FIG. 2 is a diagram schematically showing a cross-sectional structure of the liquid crystal display device according to the first embodiment of the present invention. In particular, it is a diagram schematically showing an optical path in the case of transmissive display using a backlight.

FIG. 3 is a diagram schematically showing a cross-sectional structure of a liquid crystal display device according to a second embodiment of the present invention. In particular, it is a diagram schematically showing an optical path in the case of reflective display using outside light.

FIG. 4 is a diagram schematically showing a cross-sectional structure of a liquid crystal display device according to a second embodiment of the present invention. In particular, it is a diagram schematically showing an optical path in the case of transmissive display using a backlight.

FIG. 5 is a diagram schematically showing the structure of a directional diffusion film.

FIG. 6 is a view schematically showing the action of the directional diffusion film.

FIG. 7 is a diagram showing a relationship between a visible angle and a transmittance of a directional diffusion film.

FIG. 8 is a diagram schematically showing a sectional configuration of a backlight.

FIG. 9 is a schematic cross-sectional view showing the configuration of a conventional liquid crystal display device. It is the figure which showed the state when using external light typically.

FIG. 10 is a schematic cross-sectional view showing the configuration of a conventional liquid crystal display device.

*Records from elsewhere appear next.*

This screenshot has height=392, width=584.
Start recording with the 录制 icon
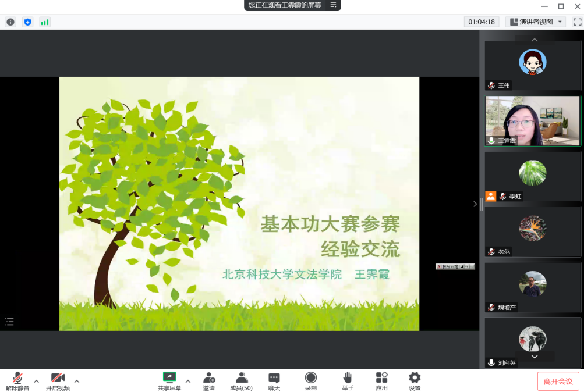311,381
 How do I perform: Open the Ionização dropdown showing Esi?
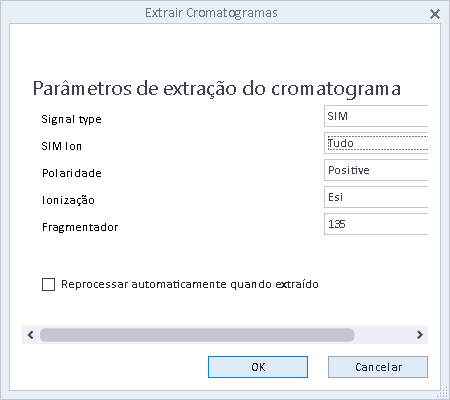(x=376, y=197)
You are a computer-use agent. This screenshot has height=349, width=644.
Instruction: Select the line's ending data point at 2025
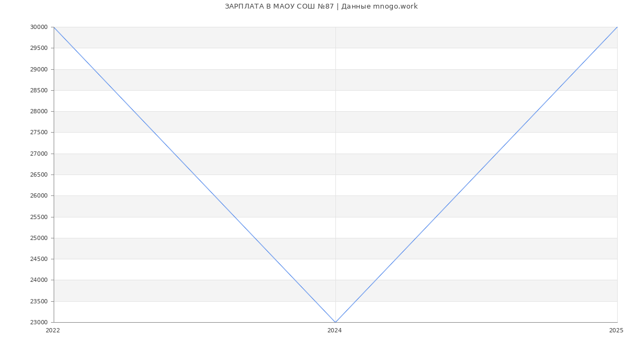(617, 27)
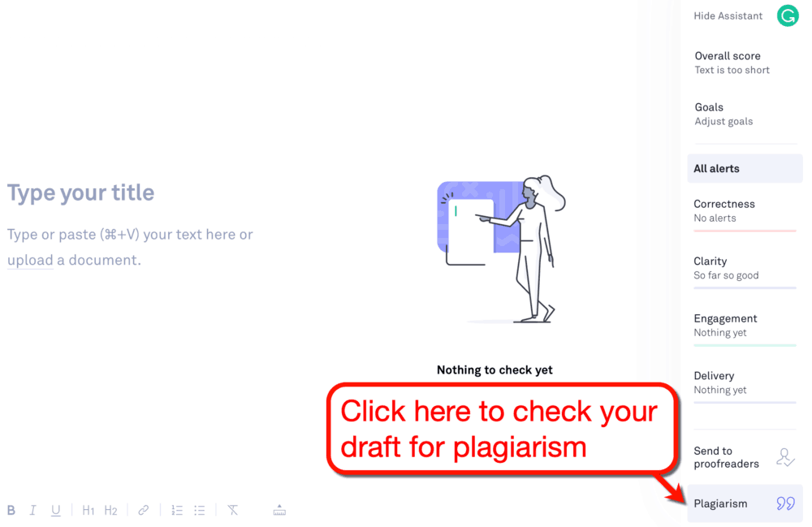Click the document title field
Screen dimensions: 812x527
pos(80,192)
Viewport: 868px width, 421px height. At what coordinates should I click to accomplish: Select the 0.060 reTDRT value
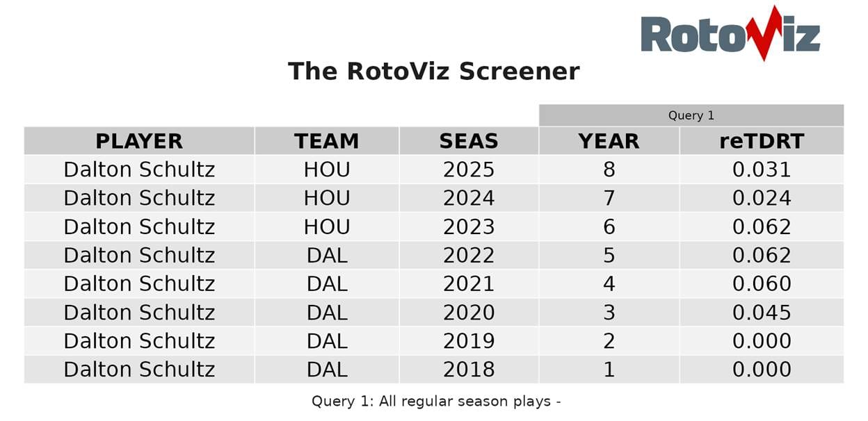coord(762,284)
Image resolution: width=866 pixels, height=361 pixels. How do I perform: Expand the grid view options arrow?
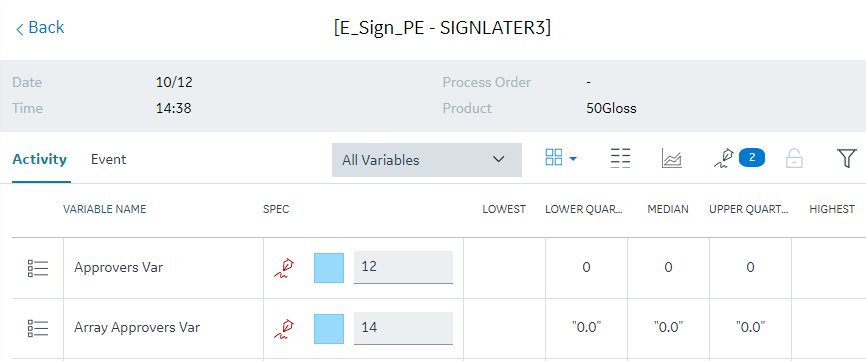coord(573,160)
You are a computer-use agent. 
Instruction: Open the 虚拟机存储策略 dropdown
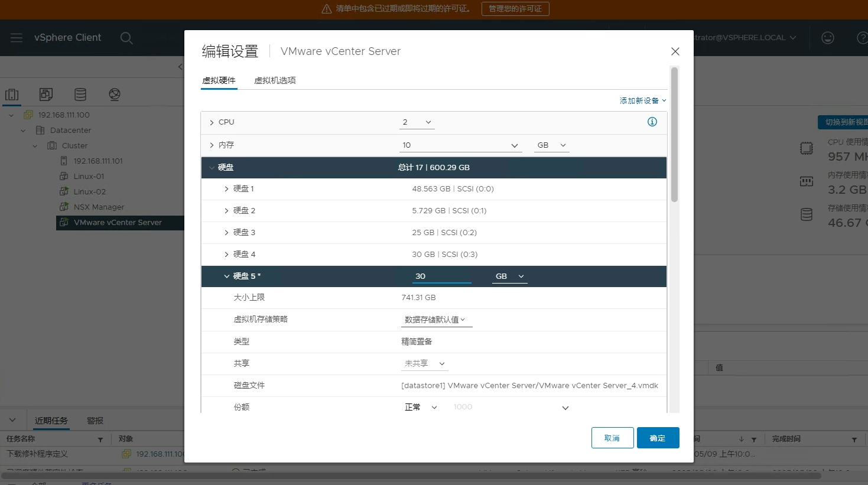pos(435,320)
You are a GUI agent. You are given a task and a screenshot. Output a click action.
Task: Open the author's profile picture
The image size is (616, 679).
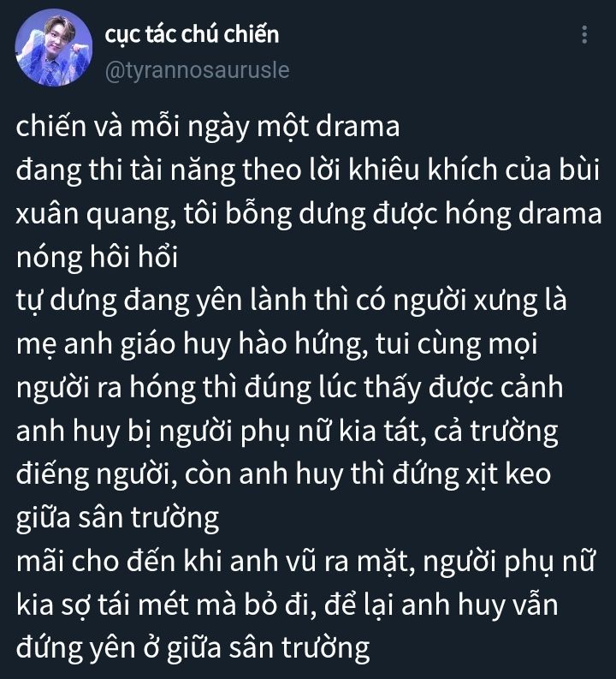click(x=54, y=51)
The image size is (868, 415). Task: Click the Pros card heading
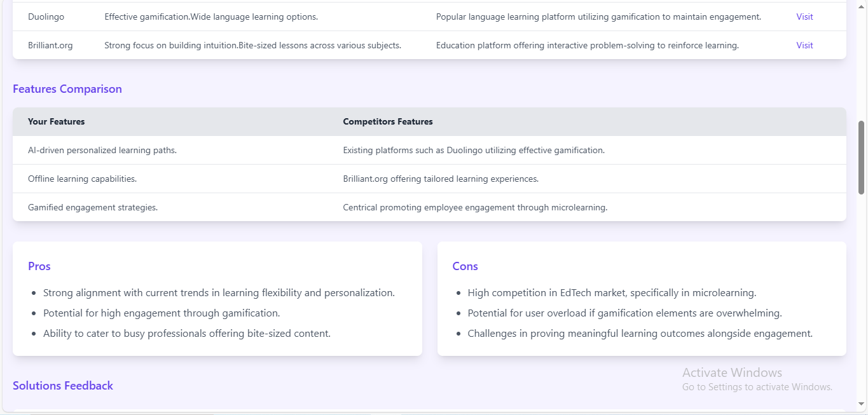(x=39, y=266)
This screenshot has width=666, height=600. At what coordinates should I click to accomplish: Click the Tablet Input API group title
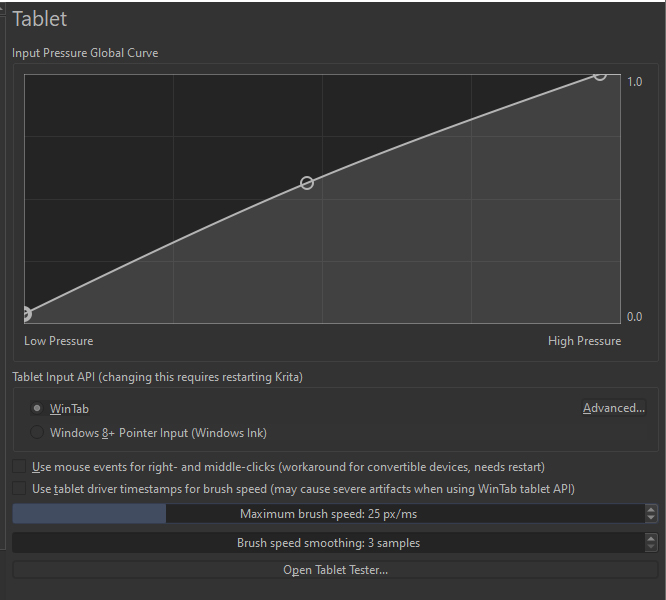coord(157,377)
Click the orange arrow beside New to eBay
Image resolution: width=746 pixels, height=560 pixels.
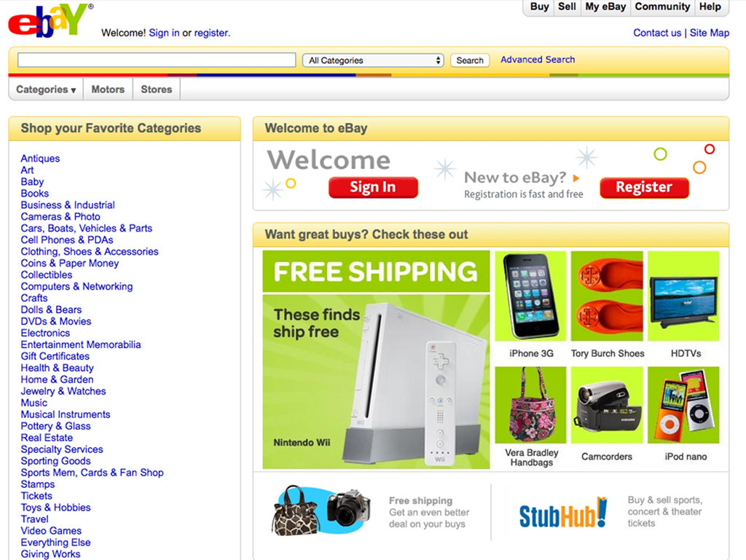coord(576,178)
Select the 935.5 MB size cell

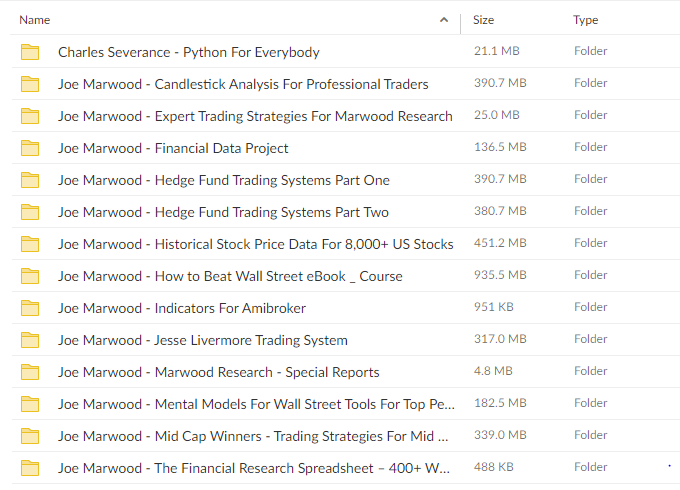tap(500, 275)
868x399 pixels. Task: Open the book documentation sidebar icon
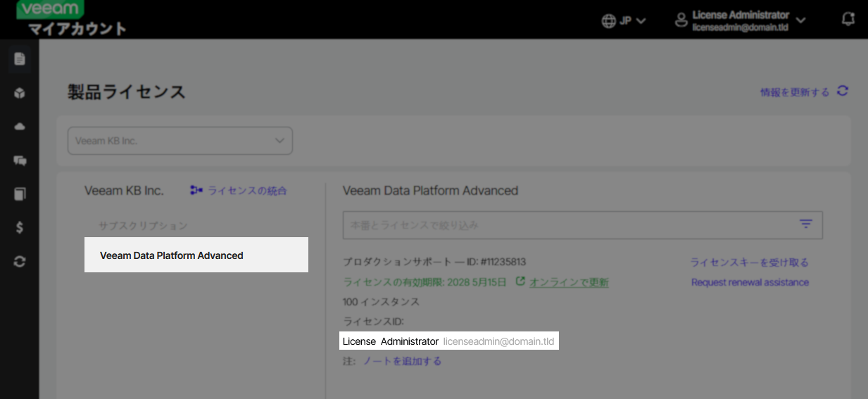pyautogui.click(x=20, y=194)
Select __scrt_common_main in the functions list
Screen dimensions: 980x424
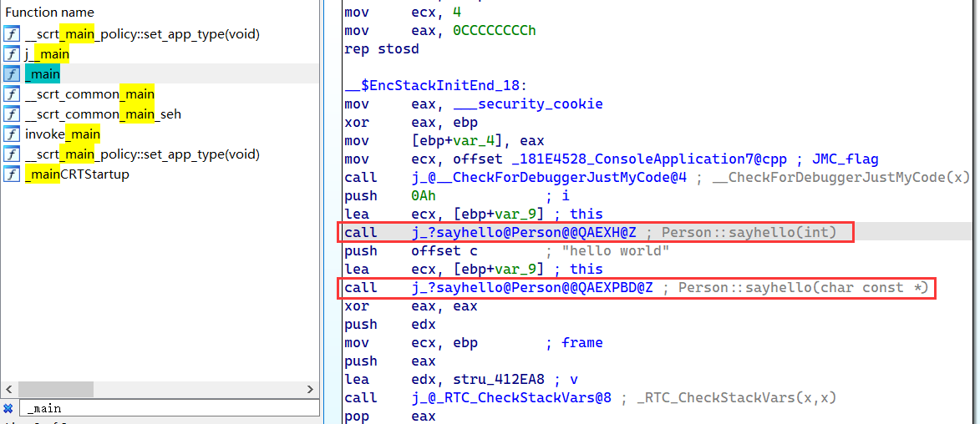(x=89, y=94)
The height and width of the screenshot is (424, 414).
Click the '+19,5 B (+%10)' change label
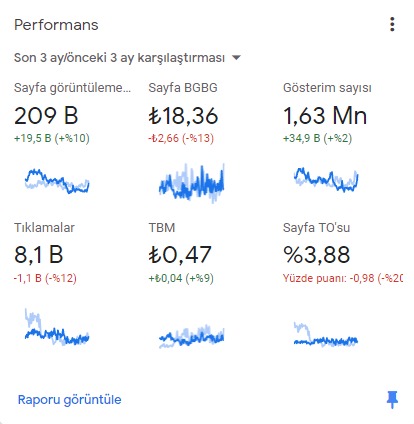tap(52, 138)
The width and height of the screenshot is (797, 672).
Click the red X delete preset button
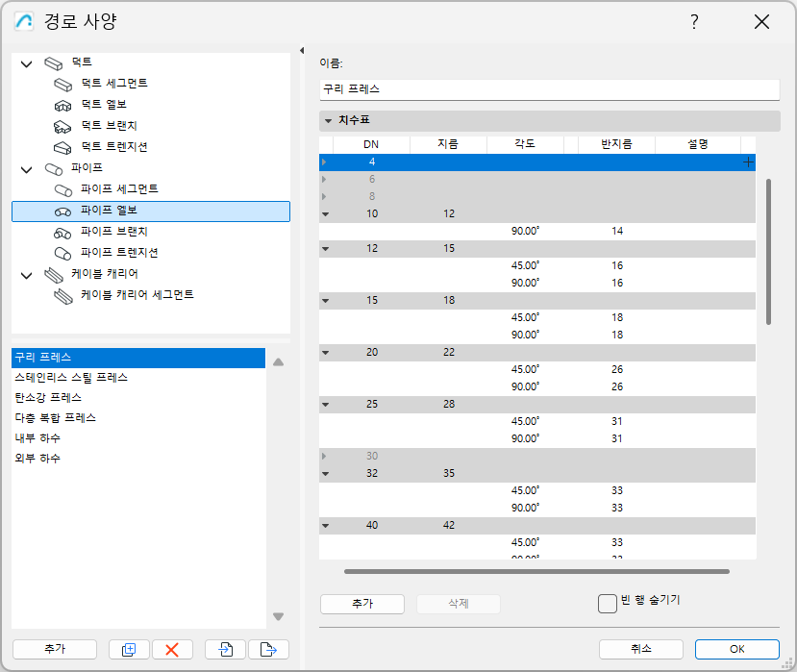coord(172,649)
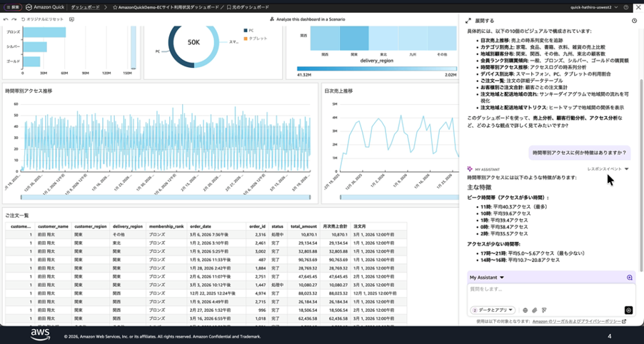Open the データとアプリ dropdown
Viewport: 644px width, 344px height.
[x=493, y=310]
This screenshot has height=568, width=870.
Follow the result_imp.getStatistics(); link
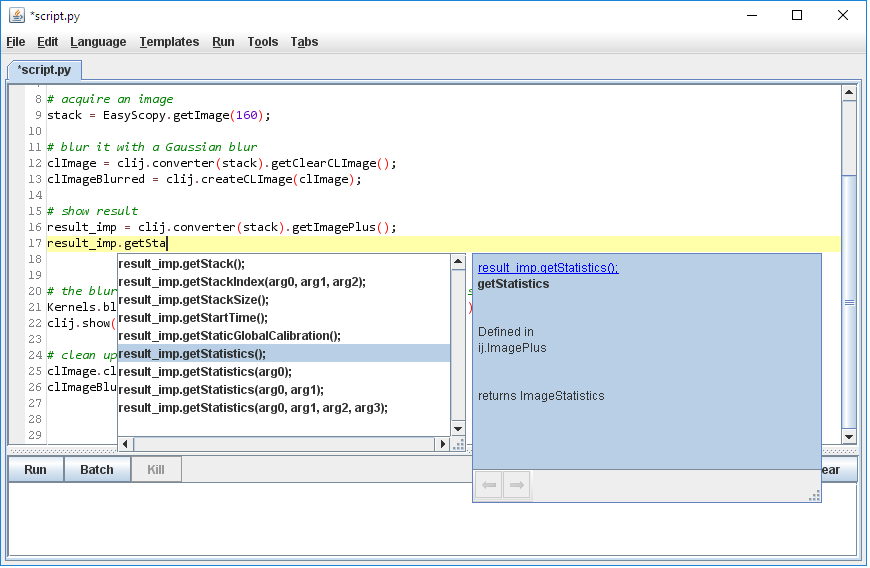pos(548,268)
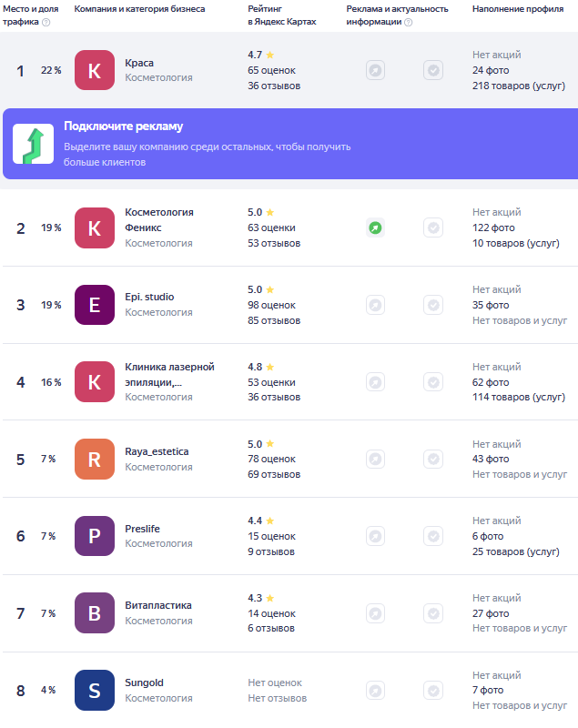Click "Наполнение профиля" column header
578x728 pixels.
(517, 8)
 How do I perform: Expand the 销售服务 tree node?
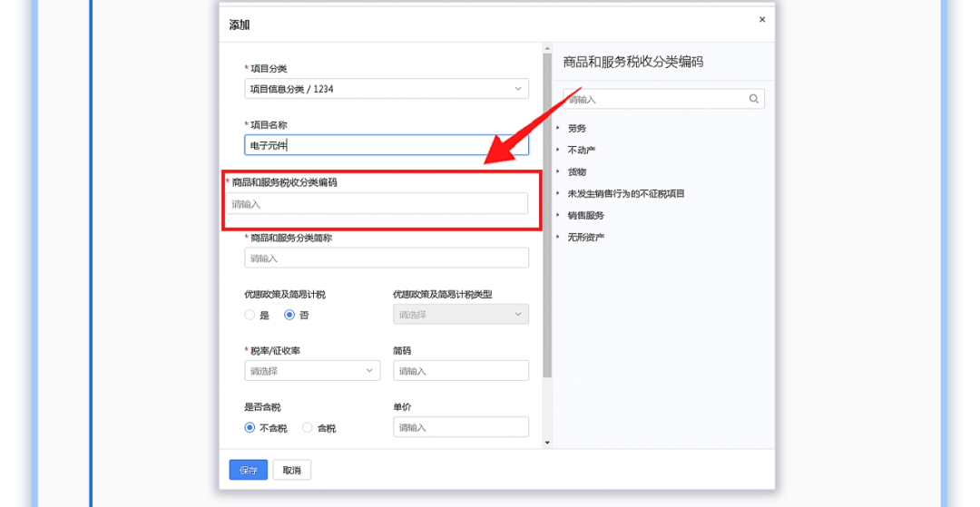coord(558,216)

In particular, it is a diagram schematically showing a case where a backlight is used.

[Explanation of symbols] 1 Upper polarizing plate 2 compensator 3 LCD panel 4 Lower polarizing plate 5 Semi-transmissive reflector 6 backlight 7 Directional diffusion film 8 reflective polarizer 10 Light emitted from liquid crystal display device 50 Photosensitive layer 60 non-photosensitive layer

─────────────────────────────────────────────────── ─── Continuation of front page (51) Int.Cl. ⁷ Identification code FI theme code (reference) G09F 9/00 324 G09F 9/00 324 F term (reference) 2H042 BA03 BA12 BA14 BA20 2H049 BA02 BA06 BB03 BB06 BB63 BC22 2H091 FA08X FA08Z FA23Z FA31Z FA41Z FA50Z LA30 5G435 AA03 BB12 BB15 BB16 DD12 EE25 FF02 FF03 FF05 HH01 LL07

Claims (7)

[Claims] 1. A liquid crystal display device in which liquid crystal is sandwiched between substrates facing each other, an upper polarizing plate provided on the visual side of the liquid crystal display device, and a lower polarizing plate provided behind the liquid crystal display device. In the liquid crystal display device provided with a backlight provided behind the lower polarizing plate, a directional diffusion layer that scatters light incident in a specific angle range and transmits light incident in other angles, A liquid crystal display device provided between the lower polarizing plate and the backlight. 2. The liquid crystal display device according to claim 1, wherein the scattered light scattered by the directional diffusion layer has directivity in a specific direction. 3. The liquid crystal display device according to claim 2, wherein the specific direction coincides with a viewing angle direction of the liquid crystal display element. 4. The specific angle range is greater than 0 degree and less than or equal to a critical angle with respect to the normal direction of the liquid crystal display element, and the angular range for transmitting light is 0 degree and 90 degrees beyond the critical angle. The liquid crystal display device according to any one of claims 1 to 3, wherein: 5. A reflective polarizer that transmits only linearly polarized light in a specific direction is provided between the directional diffusion layer and the backlight. The liquid crystal display device according to item. 6. The transmission axis direction of the reflective polarizer and the transmission axis direction of the lower polarizing plate are coincident with each other.
The liquid crystal display device according to item 1. 7. The light guide plate of the backlight does not have a phase difference, and the reflective layer of the backlight is a specular reflective layer, according to any one of claims 1 to 6. Liquid crystal display device.